AIM OF THE EXERCISE
Each line of the data that mentions the string "Cookie" needs to be identified and copied.

RECORDS TO USE
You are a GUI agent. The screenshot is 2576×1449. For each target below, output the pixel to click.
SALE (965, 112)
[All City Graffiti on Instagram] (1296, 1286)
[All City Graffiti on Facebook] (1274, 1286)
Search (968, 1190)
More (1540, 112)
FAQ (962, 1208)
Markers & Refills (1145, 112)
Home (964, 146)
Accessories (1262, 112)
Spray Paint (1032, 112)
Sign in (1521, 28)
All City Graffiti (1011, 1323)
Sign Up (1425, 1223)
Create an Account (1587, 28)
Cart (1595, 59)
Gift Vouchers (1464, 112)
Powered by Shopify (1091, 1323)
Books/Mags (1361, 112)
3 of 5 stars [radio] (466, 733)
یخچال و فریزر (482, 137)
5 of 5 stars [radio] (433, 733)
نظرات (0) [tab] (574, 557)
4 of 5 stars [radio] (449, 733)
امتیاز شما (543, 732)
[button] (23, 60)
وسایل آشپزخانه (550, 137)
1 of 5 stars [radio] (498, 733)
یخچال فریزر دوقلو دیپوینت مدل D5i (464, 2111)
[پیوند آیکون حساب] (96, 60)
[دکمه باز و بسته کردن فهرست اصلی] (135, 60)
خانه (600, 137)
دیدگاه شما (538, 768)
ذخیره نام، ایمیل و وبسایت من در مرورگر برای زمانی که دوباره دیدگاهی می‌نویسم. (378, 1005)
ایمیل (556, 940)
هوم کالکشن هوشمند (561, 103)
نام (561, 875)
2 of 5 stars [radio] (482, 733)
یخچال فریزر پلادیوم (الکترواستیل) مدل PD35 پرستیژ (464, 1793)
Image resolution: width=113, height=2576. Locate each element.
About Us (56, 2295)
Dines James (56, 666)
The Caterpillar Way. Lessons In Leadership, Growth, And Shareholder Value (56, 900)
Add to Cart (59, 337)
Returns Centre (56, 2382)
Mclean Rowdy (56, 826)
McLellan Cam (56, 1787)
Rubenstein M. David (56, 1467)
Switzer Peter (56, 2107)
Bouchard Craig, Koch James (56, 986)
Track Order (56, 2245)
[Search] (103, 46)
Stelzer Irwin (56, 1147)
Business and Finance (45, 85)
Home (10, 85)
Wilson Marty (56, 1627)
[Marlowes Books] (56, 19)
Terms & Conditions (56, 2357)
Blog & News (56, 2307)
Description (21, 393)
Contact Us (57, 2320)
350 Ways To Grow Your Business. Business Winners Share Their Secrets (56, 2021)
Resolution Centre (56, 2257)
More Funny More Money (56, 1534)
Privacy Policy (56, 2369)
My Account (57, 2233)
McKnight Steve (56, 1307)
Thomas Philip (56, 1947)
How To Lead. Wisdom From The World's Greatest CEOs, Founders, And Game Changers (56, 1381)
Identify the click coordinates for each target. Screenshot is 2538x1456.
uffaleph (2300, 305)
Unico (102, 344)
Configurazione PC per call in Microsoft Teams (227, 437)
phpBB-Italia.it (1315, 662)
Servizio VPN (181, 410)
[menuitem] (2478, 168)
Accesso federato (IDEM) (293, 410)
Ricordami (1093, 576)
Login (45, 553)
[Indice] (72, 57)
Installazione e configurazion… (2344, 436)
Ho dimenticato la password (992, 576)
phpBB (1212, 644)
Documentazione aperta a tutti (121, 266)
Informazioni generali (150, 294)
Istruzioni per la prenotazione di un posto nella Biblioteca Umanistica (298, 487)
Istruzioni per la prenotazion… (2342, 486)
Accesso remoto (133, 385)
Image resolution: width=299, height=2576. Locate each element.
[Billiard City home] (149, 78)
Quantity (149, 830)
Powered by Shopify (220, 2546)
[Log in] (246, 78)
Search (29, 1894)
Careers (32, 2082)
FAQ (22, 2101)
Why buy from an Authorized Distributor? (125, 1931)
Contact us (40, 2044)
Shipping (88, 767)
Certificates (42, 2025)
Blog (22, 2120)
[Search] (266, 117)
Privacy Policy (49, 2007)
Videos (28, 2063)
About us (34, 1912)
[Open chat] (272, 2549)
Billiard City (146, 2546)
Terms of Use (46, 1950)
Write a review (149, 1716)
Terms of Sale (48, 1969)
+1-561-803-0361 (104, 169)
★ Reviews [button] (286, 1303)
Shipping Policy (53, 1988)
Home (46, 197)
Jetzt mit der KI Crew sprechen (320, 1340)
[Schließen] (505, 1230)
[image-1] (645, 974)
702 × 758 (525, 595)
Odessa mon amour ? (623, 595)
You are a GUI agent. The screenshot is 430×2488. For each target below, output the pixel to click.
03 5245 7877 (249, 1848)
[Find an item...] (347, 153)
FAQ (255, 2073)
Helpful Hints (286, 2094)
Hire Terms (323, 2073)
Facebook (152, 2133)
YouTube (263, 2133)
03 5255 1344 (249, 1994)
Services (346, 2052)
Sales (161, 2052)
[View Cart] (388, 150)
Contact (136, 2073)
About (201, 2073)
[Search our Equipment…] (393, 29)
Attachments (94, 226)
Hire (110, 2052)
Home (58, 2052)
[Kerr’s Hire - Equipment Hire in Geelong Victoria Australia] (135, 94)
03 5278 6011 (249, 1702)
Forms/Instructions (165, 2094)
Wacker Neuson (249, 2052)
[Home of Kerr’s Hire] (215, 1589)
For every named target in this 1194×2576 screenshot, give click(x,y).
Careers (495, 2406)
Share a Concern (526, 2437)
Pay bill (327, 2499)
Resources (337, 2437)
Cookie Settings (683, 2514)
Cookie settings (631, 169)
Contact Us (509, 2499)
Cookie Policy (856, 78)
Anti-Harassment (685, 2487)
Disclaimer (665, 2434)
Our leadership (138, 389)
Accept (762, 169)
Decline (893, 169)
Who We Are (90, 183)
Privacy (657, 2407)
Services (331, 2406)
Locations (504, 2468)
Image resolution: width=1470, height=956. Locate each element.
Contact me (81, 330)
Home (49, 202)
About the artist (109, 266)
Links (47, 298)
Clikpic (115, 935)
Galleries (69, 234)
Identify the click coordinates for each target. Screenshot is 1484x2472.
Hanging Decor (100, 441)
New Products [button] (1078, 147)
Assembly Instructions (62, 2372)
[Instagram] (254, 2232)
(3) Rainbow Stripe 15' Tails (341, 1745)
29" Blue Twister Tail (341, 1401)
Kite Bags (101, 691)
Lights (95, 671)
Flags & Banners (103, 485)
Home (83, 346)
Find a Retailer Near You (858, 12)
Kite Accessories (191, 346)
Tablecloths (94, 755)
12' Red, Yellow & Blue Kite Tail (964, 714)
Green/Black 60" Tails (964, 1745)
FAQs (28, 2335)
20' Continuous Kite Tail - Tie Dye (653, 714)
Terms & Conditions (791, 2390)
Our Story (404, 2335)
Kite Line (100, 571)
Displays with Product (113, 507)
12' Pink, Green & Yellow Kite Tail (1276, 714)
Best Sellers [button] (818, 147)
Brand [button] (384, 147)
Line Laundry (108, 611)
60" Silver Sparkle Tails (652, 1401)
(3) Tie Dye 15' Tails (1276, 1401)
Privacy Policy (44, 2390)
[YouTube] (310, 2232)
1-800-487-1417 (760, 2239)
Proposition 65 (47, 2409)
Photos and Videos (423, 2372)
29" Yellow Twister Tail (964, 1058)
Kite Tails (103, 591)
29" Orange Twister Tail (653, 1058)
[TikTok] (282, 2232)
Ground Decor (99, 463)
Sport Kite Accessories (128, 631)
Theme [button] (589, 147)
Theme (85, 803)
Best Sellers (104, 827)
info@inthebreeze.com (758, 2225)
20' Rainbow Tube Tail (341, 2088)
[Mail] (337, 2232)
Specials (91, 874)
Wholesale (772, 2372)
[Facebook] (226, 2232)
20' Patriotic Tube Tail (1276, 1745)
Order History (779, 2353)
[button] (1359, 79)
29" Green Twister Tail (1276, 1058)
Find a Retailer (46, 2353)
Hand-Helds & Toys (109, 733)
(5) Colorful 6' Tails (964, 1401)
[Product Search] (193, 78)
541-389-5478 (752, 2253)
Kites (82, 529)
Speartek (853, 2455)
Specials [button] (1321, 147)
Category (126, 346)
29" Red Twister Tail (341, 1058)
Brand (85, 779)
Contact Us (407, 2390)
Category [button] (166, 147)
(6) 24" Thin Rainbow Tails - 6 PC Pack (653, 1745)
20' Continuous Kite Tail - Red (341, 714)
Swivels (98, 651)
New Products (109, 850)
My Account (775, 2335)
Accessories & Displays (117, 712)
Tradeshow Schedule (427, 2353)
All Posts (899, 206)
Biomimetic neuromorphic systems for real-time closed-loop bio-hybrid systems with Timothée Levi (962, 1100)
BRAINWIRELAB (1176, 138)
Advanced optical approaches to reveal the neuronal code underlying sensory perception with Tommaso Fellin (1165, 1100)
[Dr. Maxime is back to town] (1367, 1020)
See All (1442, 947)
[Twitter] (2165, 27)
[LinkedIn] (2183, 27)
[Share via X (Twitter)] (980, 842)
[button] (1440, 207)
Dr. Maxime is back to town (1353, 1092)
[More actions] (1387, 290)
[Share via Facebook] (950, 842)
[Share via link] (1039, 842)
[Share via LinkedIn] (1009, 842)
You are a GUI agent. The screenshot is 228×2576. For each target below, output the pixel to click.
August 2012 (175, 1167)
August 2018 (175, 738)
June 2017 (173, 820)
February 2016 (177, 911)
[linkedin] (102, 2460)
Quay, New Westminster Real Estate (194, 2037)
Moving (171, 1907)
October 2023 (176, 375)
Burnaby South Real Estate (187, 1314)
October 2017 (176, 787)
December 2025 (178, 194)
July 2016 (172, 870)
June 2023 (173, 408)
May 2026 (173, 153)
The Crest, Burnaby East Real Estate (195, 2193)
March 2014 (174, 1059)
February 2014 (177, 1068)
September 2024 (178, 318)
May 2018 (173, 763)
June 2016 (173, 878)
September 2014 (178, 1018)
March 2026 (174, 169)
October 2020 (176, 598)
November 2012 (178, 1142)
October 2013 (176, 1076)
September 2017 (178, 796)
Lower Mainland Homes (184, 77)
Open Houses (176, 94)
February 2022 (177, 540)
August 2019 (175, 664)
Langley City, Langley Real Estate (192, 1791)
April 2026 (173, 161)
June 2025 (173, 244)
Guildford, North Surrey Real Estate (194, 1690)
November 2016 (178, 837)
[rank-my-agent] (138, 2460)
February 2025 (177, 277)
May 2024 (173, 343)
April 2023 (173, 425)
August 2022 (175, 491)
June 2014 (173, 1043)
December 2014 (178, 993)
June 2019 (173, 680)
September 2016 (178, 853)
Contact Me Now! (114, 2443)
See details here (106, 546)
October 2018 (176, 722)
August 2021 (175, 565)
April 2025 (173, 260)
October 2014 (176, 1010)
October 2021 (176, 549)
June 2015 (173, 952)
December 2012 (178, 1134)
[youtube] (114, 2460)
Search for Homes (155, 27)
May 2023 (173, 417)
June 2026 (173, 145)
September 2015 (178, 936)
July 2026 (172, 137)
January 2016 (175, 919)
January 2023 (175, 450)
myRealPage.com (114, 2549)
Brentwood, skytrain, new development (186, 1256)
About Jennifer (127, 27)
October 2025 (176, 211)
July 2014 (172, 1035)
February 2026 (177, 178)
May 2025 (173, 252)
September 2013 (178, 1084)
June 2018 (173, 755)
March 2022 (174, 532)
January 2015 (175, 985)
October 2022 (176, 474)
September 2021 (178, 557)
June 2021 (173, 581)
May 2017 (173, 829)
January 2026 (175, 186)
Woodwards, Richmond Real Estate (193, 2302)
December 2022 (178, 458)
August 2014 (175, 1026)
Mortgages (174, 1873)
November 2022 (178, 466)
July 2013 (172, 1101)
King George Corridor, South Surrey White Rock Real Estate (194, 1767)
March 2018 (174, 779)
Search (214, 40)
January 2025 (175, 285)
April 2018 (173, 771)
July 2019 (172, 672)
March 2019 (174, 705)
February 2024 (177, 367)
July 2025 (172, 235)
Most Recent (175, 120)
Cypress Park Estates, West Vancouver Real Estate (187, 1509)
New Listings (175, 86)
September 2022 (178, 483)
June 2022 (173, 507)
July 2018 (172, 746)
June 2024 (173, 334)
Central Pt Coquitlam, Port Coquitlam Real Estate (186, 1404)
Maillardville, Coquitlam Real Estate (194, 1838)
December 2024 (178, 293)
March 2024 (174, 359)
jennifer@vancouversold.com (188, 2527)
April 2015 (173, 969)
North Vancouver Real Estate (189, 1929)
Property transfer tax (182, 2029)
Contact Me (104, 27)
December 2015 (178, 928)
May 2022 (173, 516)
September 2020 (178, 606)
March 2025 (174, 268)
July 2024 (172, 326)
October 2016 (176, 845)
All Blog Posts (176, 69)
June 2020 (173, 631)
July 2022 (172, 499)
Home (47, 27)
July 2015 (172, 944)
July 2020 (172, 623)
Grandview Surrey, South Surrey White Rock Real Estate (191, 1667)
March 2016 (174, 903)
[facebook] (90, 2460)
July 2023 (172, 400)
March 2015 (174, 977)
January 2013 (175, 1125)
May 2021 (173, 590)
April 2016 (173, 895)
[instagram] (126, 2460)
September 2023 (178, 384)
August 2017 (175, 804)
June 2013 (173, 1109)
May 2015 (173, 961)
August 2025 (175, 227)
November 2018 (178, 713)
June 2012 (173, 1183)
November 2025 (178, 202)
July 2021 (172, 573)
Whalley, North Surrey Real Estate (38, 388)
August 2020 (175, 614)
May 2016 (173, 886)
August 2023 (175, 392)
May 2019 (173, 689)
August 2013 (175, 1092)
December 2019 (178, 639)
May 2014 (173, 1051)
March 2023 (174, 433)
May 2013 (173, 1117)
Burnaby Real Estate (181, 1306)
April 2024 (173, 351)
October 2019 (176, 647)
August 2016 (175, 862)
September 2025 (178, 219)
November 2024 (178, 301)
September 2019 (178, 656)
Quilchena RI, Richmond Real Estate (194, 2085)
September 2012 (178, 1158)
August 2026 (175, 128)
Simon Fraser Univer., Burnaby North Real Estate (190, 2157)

SOLUTION
Cookie Settings (683, 2514)
Cookie settings (631, 169)
Cookie Policy (856, 78)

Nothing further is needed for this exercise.